[Dataset items]
►
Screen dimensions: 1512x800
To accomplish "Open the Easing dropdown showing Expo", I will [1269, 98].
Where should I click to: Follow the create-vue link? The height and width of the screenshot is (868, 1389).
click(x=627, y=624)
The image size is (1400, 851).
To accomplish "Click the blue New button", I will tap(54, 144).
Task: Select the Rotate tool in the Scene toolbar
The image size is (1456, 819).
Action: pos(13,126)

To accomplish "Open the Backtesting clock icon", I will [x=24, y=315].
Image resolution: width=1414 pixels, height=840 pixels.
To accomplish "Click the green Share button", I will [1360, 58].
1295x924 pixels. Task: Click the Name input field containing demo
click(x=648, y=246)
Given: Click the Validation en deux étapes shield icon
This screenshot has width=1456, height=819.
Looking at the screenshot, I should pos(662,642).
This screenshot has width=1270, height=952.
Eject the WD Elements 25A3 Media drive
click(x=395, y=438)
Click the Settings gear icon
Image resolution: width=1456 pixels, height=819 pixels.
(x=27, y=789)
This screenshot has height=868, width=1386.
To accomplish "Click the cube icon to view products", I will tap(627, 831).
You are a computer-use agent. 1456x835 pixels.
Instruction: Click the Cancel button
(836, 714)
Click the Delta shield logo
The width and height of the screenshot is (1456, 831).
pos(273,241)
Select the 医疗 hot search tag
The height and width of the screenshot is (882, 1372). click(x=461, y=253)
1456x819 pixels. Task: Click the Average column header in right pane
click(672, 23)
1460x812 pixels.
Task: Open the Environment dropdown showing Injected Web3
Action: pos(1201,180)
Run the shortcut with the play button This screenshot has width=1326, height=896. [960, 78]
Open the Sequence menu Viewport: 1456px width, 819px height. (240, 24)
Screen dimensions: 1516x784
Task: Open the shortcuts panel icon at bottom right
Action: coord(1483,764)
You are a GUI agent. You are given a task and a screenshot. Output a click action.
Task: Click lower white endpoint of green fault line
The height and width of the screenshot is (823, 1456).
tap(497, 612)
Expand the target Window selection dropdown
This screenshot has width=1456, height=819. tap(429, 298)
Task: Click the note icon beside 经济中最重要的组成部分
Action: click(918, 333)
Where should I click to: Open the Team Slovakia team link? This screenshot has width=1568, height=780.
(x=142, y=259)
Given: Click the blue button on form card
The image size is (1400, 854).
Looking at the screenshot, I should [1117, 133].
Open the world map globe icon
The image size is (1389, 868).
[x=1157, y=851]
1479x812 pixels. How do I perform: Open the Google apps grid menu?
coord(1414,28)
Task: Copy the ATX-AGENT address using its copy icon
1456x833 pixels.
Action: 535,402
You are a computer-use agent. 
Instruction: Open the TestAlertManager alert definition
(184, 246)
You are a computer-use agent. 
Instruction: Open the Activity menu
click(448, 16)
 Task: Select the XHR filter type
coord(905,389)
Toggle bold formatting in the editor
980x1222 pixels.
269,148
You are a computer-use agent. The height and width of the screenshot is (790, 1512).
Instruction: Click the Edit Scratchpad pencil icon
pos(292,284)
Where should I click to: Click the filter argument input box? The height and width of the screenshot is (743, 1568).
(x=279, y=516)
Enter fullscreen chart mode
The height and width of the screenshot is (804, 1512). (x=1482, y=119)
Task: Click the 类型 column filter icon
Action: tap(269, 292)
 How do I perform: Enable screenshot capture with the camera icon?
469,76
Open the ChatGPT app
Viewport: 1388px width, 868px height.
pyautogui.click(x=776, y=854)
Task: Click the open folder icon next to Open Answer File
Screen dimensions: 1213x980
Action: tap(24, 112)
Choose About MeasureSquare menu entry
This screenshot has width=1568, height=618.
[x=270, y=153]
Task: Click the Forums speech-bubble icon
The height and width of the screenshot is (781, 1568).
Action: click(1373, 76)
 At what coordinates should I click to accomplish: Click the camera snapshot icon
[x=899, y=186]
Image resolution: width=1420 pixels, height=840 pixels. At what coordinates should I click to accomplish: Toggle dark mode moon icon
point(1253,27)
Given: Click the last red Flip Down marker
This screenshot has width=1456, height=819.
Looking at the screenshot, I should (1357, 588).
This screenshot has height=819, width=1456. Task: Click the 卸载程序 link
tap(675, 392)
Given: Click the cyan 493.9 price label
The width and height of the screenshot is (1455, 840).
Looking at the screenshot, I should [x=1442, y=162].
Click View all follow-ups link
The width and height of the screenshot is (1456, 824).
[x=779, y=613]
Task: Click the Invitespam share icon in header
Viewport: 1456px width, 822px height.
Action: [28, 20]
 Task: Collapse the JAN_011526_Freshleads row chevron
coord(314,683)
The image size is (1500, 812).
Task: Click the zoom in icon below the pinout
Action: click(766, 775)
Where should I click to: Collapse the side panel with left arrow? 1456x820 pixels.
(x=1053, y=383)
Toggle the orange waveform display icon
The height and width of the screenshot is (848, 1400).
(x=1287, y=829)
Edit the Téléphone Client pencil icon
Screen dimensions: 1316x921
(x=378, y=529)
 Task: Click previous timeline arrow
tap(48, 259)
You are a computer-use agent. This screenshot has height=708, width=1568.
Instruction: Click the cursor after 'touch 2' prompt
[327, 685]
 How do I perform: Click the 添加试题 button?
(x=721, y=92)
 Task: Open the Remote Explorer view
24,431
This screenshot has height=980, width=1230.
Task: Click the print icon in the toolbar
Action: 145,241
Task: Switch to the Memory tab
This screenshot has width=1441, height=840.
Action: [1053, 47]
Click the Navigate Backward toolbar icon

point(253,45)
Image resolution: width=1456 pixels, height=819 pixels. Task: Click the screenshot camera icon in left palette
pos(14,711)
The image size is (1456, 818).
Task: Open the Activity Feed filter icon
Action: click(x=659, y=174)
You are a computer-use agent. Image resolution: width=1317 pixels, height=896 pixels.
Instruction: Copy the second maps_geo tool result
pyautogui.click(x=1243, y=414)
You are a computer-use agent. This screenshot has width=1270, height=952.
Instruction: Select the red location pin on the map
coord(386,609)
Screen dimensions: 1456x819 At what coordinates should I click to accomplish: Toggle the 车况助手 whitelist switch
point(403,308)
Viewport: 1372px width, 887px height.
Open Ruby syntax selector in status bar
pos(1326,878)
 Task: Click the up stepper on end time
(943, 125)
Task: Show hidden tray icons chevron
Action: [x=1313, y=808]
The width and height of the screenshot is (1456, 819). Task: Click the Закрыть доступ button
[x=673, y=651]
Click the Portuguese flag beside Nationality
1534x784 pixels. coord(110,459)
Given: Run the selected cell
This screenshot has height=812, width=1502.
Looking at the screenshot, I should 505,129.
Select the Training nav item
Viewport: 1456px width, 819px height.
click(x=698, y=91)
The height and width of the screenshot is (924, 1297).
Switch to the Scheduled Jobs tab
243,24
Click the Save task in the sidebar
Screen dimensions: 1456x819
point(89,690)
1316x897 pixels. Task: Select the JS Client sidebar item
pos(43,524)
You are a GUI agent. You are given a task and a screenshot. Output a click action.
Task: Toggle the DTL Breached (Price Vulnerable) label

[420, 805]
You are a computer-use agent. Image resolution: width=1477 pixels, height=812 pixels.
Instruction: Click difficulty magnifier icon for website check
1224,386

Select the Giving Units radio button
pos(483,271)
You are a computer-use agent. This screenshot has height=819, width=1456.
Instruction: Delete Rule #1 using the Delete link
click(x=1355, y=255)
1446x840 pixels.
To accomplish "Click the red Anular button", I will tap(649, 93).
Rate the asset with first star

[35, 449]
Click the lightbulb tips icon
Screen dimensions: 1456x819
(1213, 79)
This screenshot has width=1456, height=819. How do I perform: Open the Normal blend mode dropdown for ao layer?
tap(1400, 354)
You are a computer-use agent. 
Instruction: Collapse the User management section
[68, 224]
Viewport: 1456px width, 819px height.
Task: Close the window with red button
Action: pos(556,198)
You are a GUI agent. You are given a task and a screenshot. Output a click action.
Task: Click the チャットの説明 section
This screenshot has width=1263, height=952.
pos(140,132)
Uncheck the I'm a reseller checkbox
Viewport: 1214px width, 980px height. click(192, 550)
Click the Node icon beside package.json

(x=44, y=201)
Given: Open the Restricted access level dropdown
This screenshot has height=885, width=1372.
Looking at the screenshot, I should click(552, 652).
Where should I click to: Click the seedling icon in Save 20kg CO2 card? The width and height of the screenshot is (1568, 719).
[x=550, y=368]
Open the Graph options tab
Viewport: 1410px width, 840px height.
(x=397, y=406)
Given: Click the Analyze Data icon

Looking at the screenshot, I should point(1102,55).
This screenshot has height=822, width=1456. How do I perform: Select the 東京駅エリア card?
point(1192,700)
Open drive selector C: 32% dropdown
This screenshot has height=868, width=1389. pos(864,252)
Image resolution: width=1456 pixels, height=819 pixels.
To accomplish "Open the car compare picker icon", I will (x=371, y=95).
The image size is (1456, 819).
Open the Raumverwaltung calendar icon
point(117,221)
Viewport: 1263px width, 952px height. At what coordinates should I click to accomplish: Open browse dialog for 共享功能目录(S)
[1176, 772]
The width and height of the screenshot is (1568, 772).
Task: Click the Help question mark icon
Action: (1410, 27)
◄
• _YOUR GOAL_
Pull every line with the string "green" from the data above.

• _RESULT FOR THIS TASK_
To accomplish "Click the green Share button", I will [1360, 58].
Task: Click lower white endpoint of green fault line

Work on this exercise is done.